Our relationship is based on a long-running joke, to see who can “understate” the other, by being more dramatically low-key. For example, when she wins another prize, I’ll pass on the news as “not bad,” and she’ll agree, saying, “I suppose it’s all right.” A wiser head than mine might see this as significant, allowing this woman who grew up from birth believing that “showing off,” to use Philip Marchand’s phrase, was the ultimate sin (“Who Do You Think You Are?”), to cope with her success. Because, except in the rare case of the writer whose work is torn away from her and published against her will, writers are indeed in the business of “showing off.” They’re all saying, “Look at me! Here’s what I’ve written; I think you should pay attention to it!”

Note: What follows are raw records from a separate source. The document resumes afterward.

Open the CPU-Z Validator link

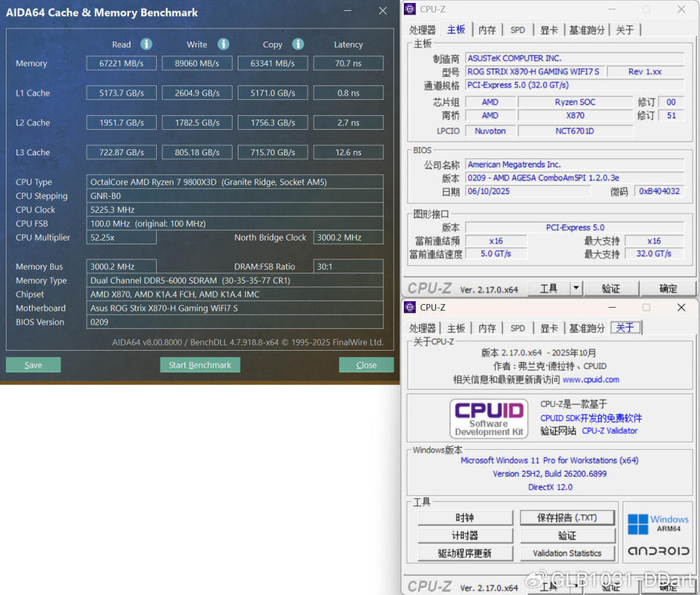[x=609, y=431]
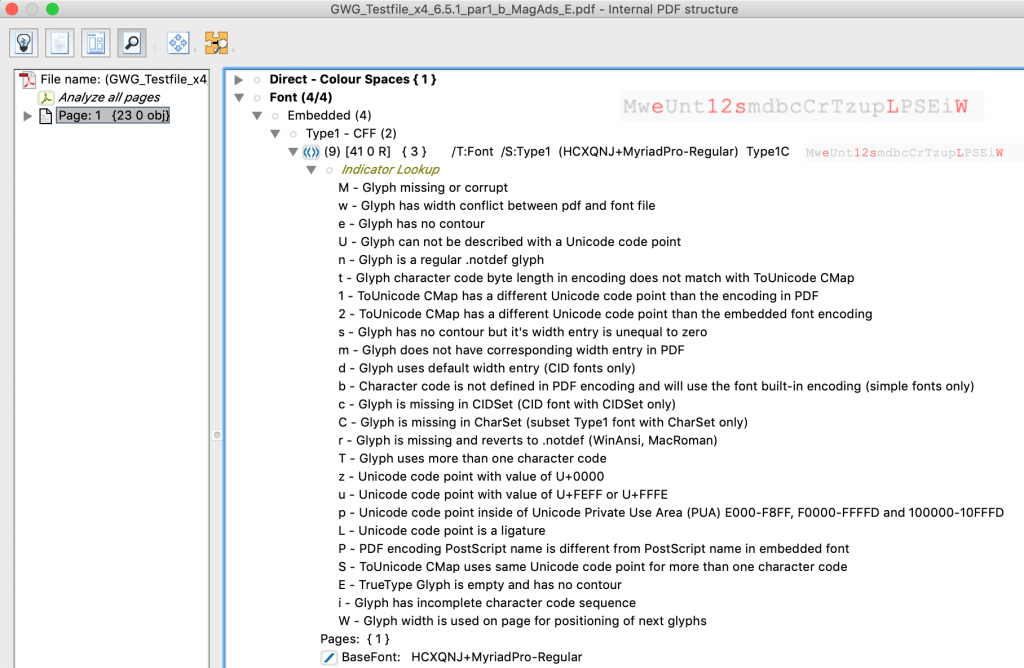Collapse the Embedded (4) node
The width and height of the screenshot is (1024, 668).
coord(257,116)
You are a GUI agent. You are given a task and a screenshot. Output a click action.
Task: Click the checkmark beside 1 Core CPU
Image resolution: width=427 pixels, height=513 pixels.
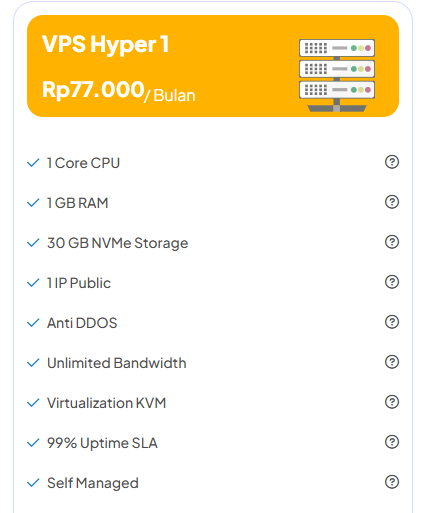(x=33, y=163)
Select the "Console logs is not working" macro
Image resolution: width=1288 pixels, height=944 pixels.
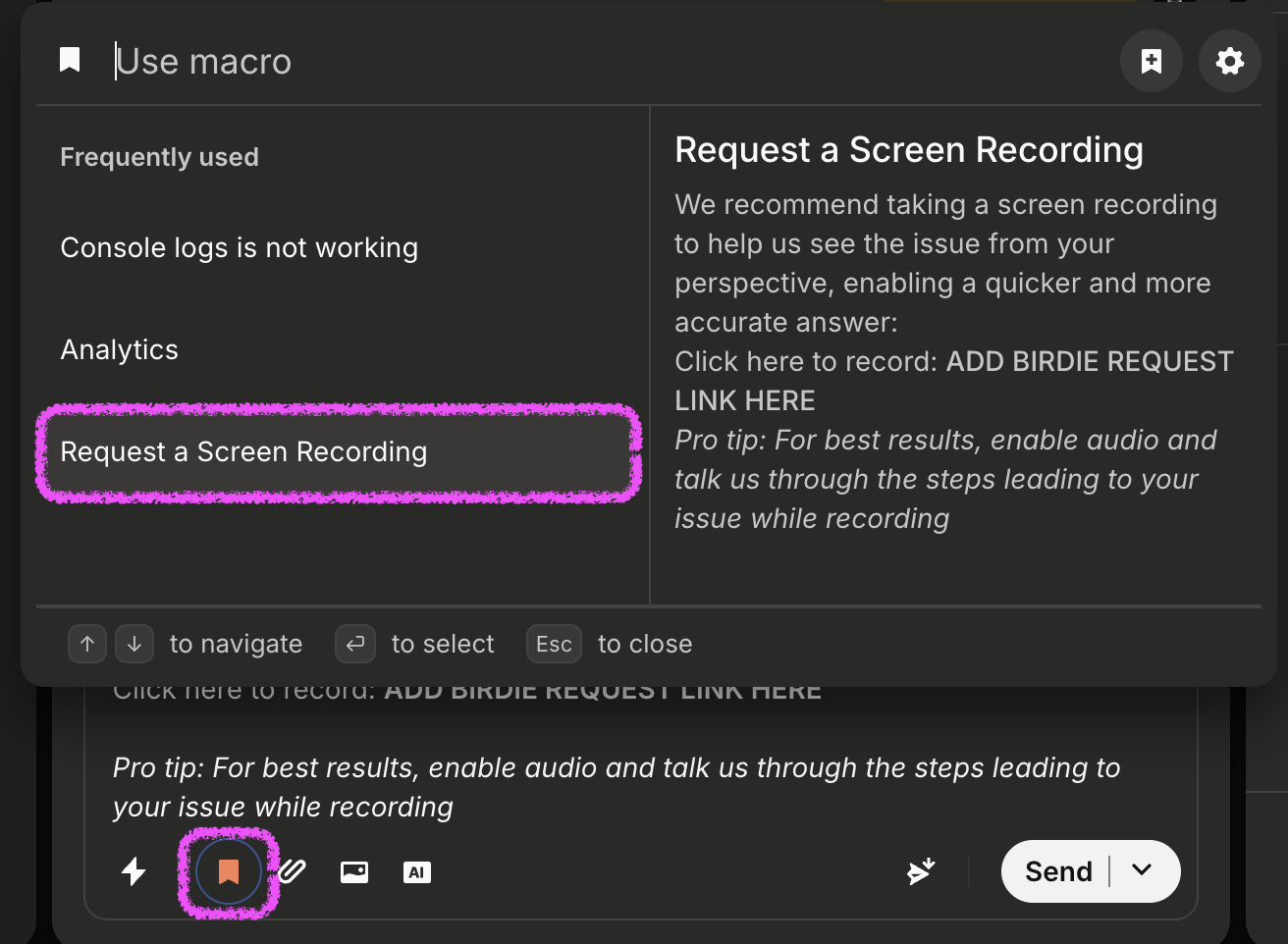[240, 248]
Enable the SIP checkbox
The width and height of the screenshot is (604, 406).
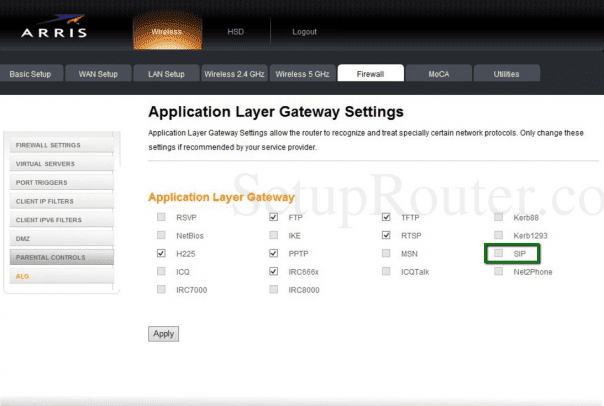pyautogui.click(x=498, y=254)
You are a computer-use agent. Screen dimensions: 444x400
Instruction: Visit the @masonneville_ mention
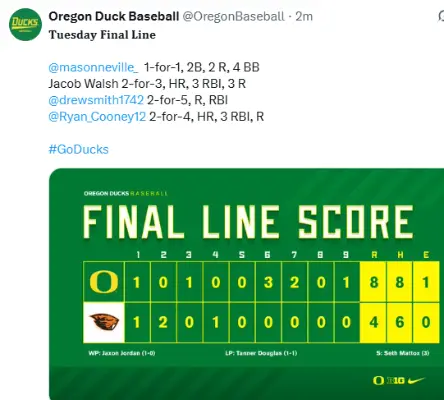(x=93, y=67)
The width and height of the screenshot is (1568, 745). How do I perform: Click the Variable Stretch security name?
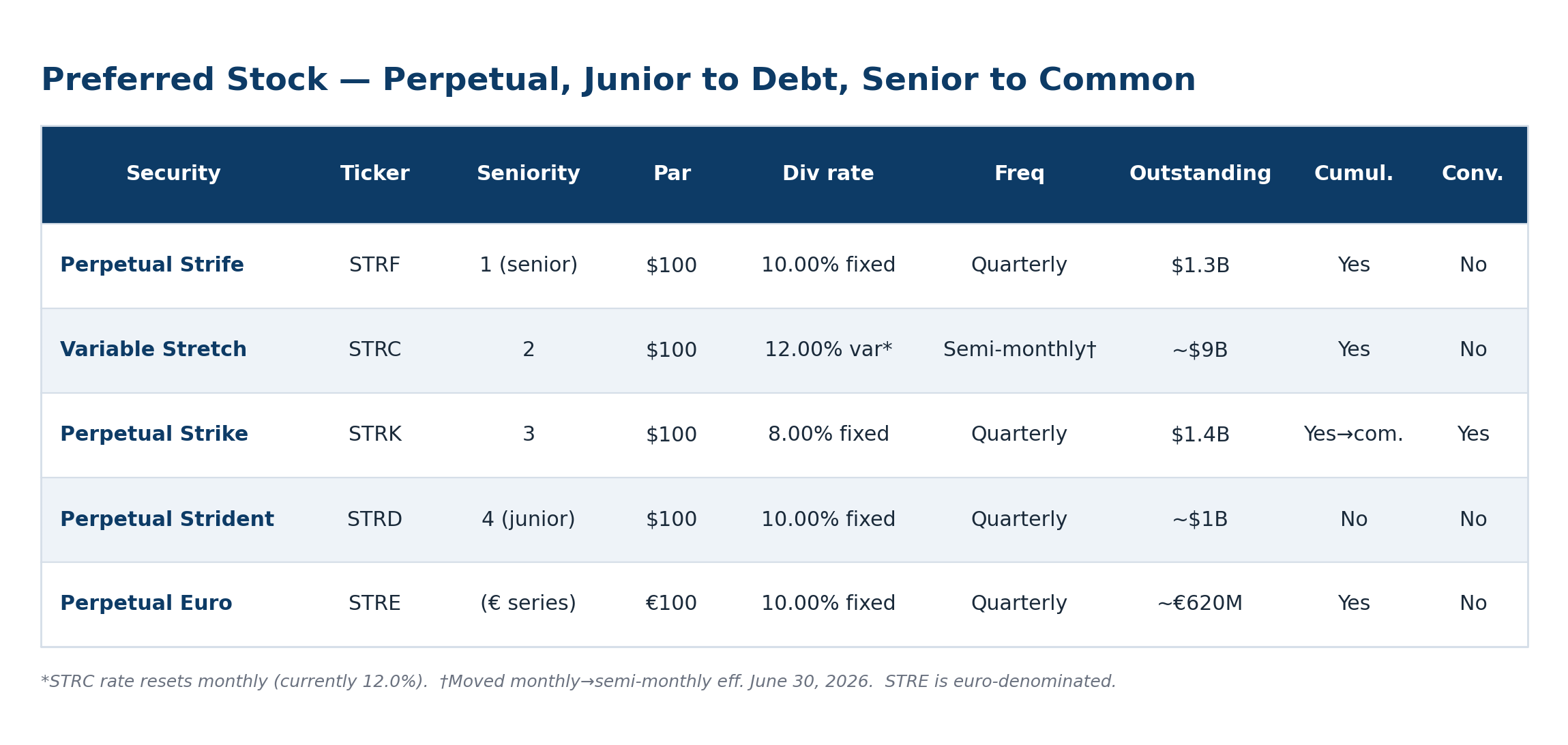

I’m the right partner for the low-key game. When Alice won a Giller prize, I was sitting beside her. When the winner was announced—“ALICE MUNRO!”—there was a blare of triumphant music (possibly the theme from Rocky), searchlights caught and held us at the table, and everyone expected the usual Oscar-style ritual of publisher and author and agent hugging and air-kissing interminably for the cameras before the dazed winner ascends the stage. What Alice got from me was, “Up you go,” and she was on her way to the stage.
A sort of pinnacle of understatement was reached when Alice was nominated for a prize, along with several other writers, and she told me she hoped that her friend X would be the one to win. When I heard the results, I phoned her to say I had good news and bad news. The good news was that her friend X had won the prize. This was greeted with great pleasure on the Clinton end of the line. The bad news was that he had to share the prize . . . with you, Alice.
“Oh well,” she said, “if he has to share it with someone, I guess it might as well be me.”